**Testo proposto**
==============================

I paesi sviluppati hanno una quantità di infrastrutture che tutti consideriamo indispensabili: strade e autostrade, ponti, ferrovie, argini, canali, fognature, centrali elettriche, reti di distribuzione dell’acqua, della luce, del gas ecc. L’Africa non ha quasi nulla di tutto questo. Per esempio, la situazione di strade e ferrovie è più o meno ancora quella dell’epoca coloniale. Ma come fa un paese a svilupparsi senza vie di comunicazione? Quindi gli aiuti dovrebbero essere legati a progetti. E il progetto potrebbe essere, per esempio, una strada, praticabile in tutte le stagioni, per far uscire dall’isolamento un’intera regione.

Ma poi ci vogliono anche le “infrastrutture” legislative. In particolare sono fondamentali la tutela da parte dello Stato del diritto di proprietà e una regolamentazione dell’economia tagliata su misura. Per esempio non si possono trasferire le leggi di un paese europeo alla Tanzania: sarebbe come pretendere di applicare le leggi di oggi all’Italia del 1800. L’economista Hernando de Soto ha studiato qualche tempo fa proprio la Tanzania, e ha scoperto che il 98% delle attività economiche erano in nero! Evidentemente erano le leggi ad essere inadeguate. Per quanto riguarda poi i diritti di proprietà, lo stesso de Soto osservava che in quasi tutti i paesi africani i diritti di proprietà erano arbitrari e incerti perché non avevano il riconoscimento dello Stato (e oggi la situazione non dovrebbe essere cambiata di molto). La conseguenza è che le proprietà non potevano essere date in garanzia per ottenere un prestito dalla banca (e la situazione da allora non è molto cambiata). Ma nei paesi sviluppati la maggior parte delle attività economiche sono finanziate con prestiti garantiti da proprietà immobiliari. Secondo de Soto in Africa nell’anno 2000 c’erano 1.000 miliardi di dollari di capitale morto, cioè che non poteva essere usato per chiedere prestiti. Si può solo immaginare quale spinta riceverebbe l’economia africana se questo problema venisse risolto. La tutela del diritto di proprietà da parte dello Stato servirebbe anche ad evitare l’esproprio dei terreni migliori da parte dei grossi gruppi economici, e costituirebbe una fonte di entrate per lo Stato stesso.

==============================

**Dati forniti**
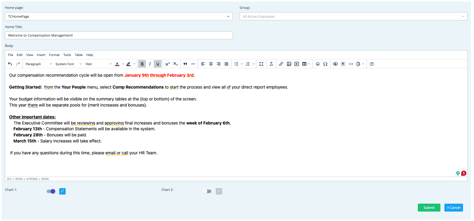Open the insert link tool

click(x=281, y=64)
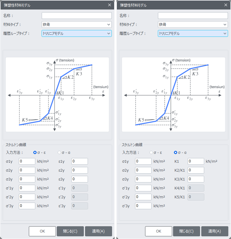Click OK button in left dialog
The width and height of the screenshot is (231, 239).
(x=42, y=231)
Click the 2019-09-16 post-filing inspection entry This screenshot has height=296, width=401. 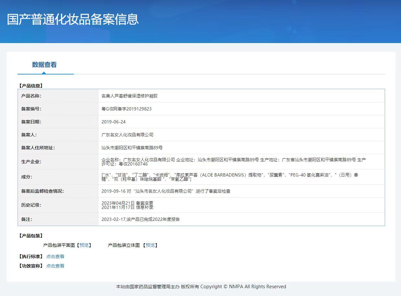click(x=166, y=191)
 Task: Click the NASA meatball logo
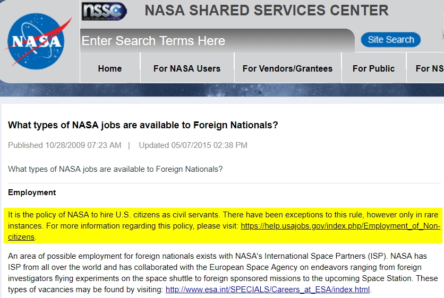click(37, 41)
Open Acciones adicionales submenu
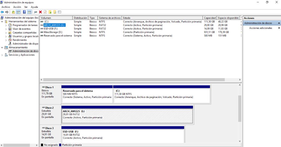The width and height of the screenshot is (281, 147). pos(261,28)
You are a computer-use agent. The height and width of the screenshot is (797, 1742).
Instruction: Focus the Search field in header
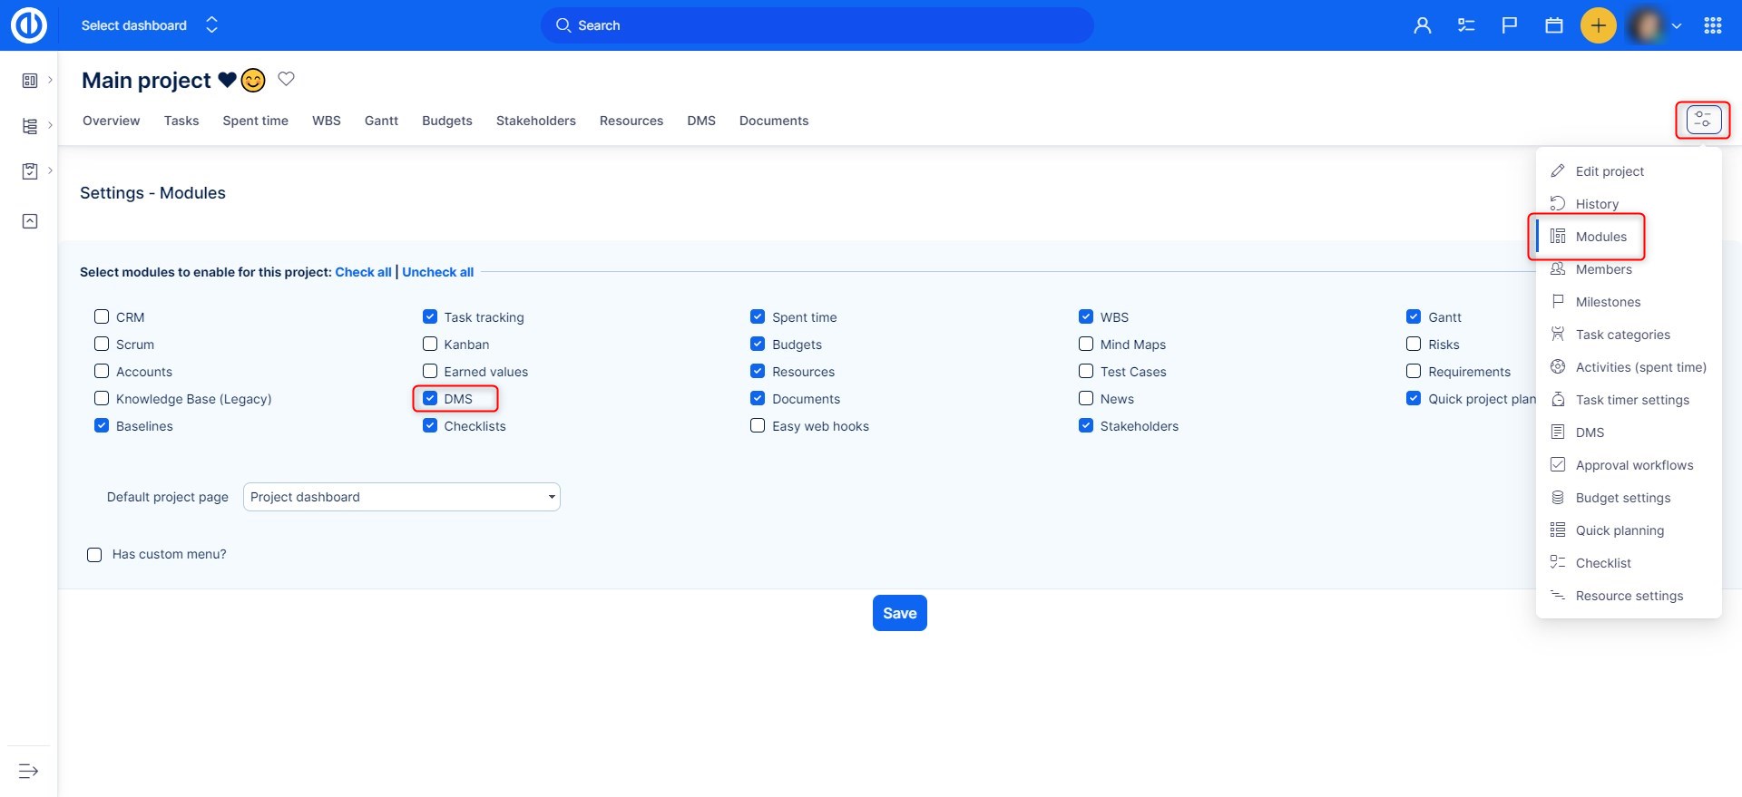(x=817, y=25)
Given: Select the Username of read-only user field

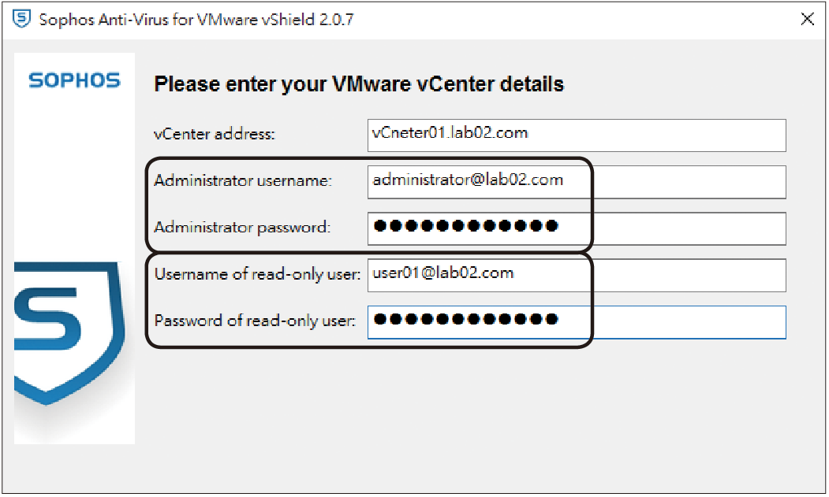Looking at the screenshot, I should [x=577, y=275].
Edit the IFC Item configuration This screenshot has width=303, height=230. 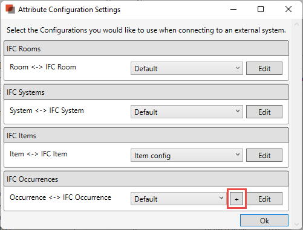(x=264, y=155)
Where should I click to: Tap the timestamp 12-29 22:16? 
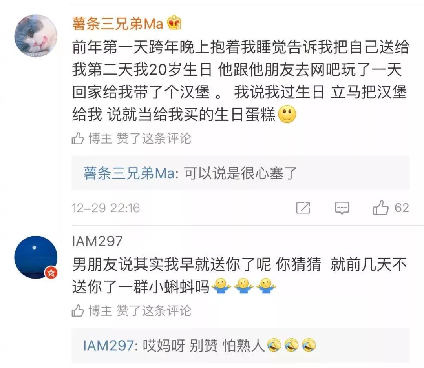coord(106,208)
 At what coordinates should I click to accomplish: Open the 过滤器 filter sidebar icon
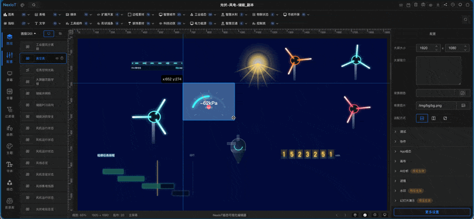tap(9, 112)
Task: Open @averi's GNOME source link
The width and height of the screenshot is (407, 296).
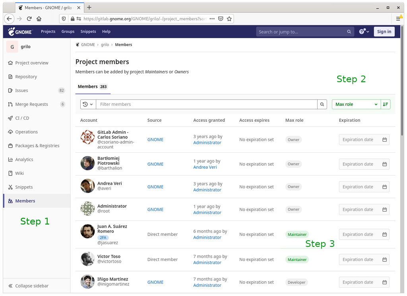Action: click(x=155, y=187)
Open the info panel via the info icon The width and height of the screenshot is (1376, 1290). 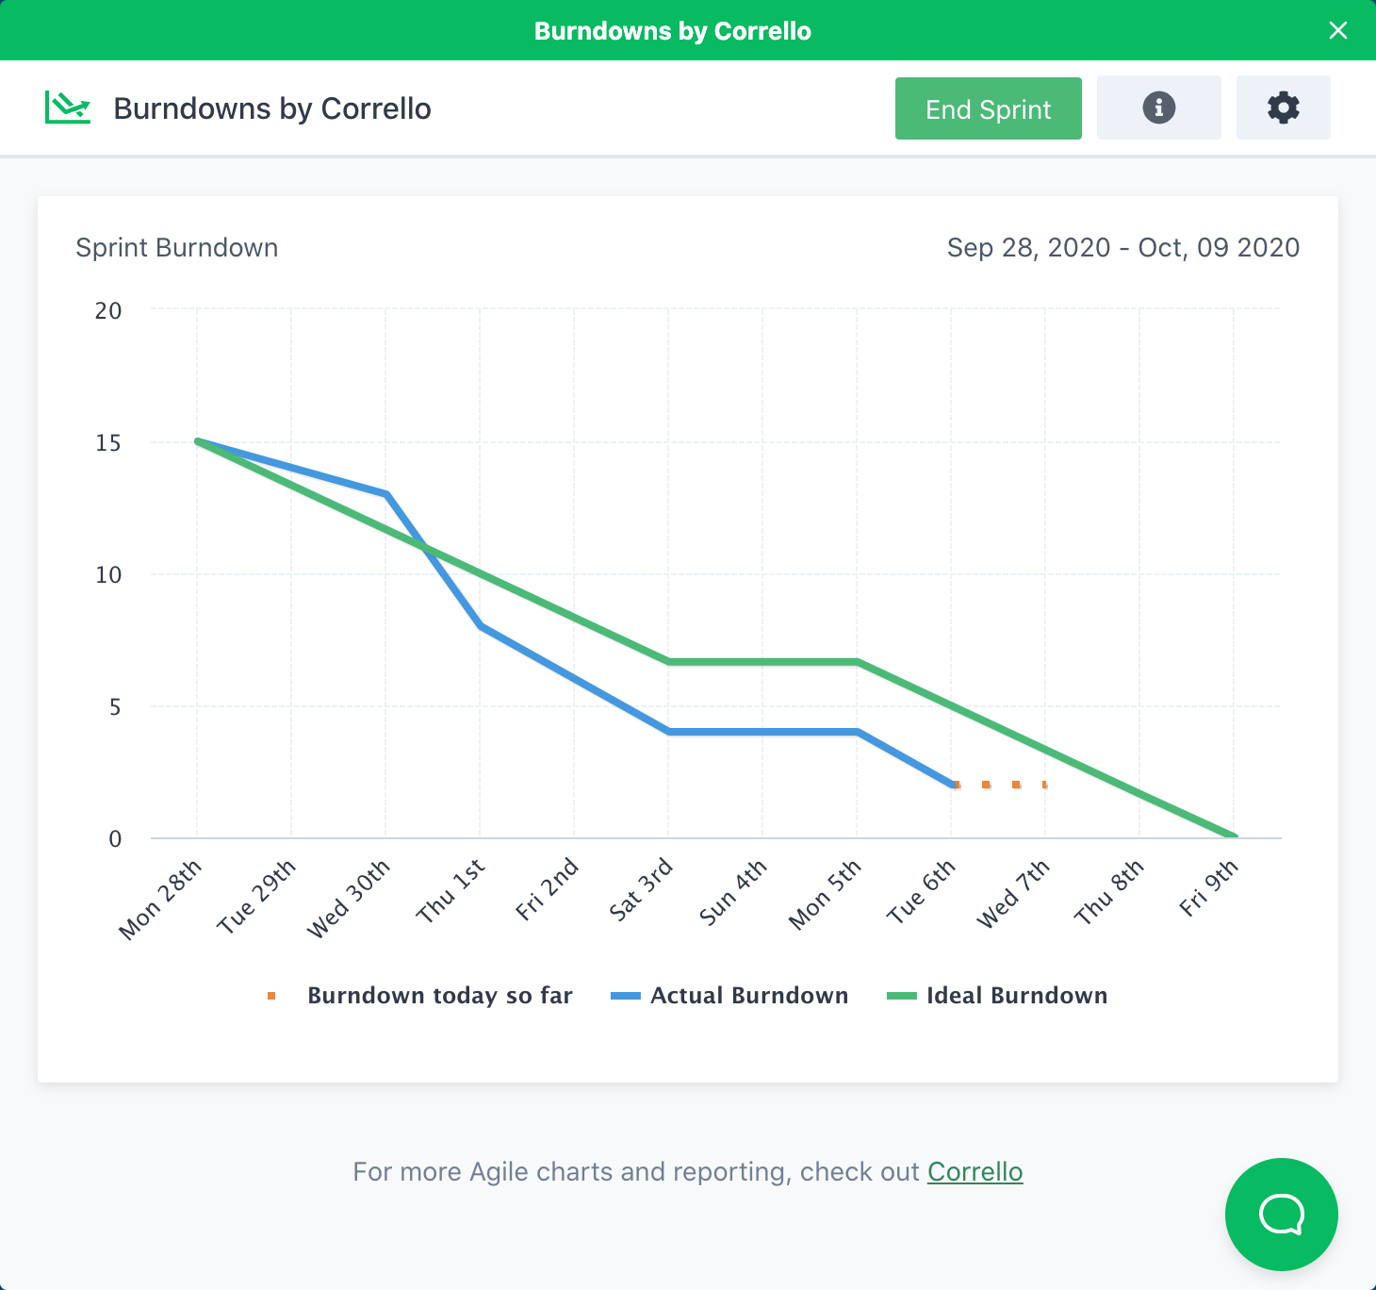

==============================

**Compiti da svolgere**
1/ Rispondi a queste domande sul testo sulle infrastrutture in Africa:
(a) A quale epoca corrisponde più o meno ancora la situazione di strade e ferrovie in Africa?
(b) Quale percentuale delle attività economiche in Tanzania risultava in nero secondo Hernando de Soto?
(c) A quanto ammontava il capitale morto in Africa nell'anno 2000 secondo de Soto?
2/ Riporta parola per parola il tratto del testo sulle infrastrutture in Africa che va da "I paesi sviluppati hanno" fino a "dall’isolamento un’intera regione.".
Il materiale proviene da un'altra fonte.

**Risposte in ordine**
1/
(a) All'epoca coloniale.
(b) Il 98%.
(c) A 1.000 miliardi di dollari.

2/
I paesi sviluppati hanno una quantità di infrastrutture che tutti consideriamo indispensabili: strade e autostrade, ponti, ferrovie, argini, canali, fognature, centrali elettriche, reti di distribuzione dell’acqua, della luce, del gas ecc. L’Africa non ha quasi nulla di tutto questo. Per esempio, la situazione di strade e ferrovie è più o meno ancora quella dell’epoca coloniale. Ma come fa un paese a svilupparsi senza vie di comunicazione? Quindi gli aiuti dovrebbero essere legati a progetti. E il progetto potrebbe essere, per esempio, una strada, praticabile in tutte le stagioni, per far uscire dall’isolamento un’intera regione.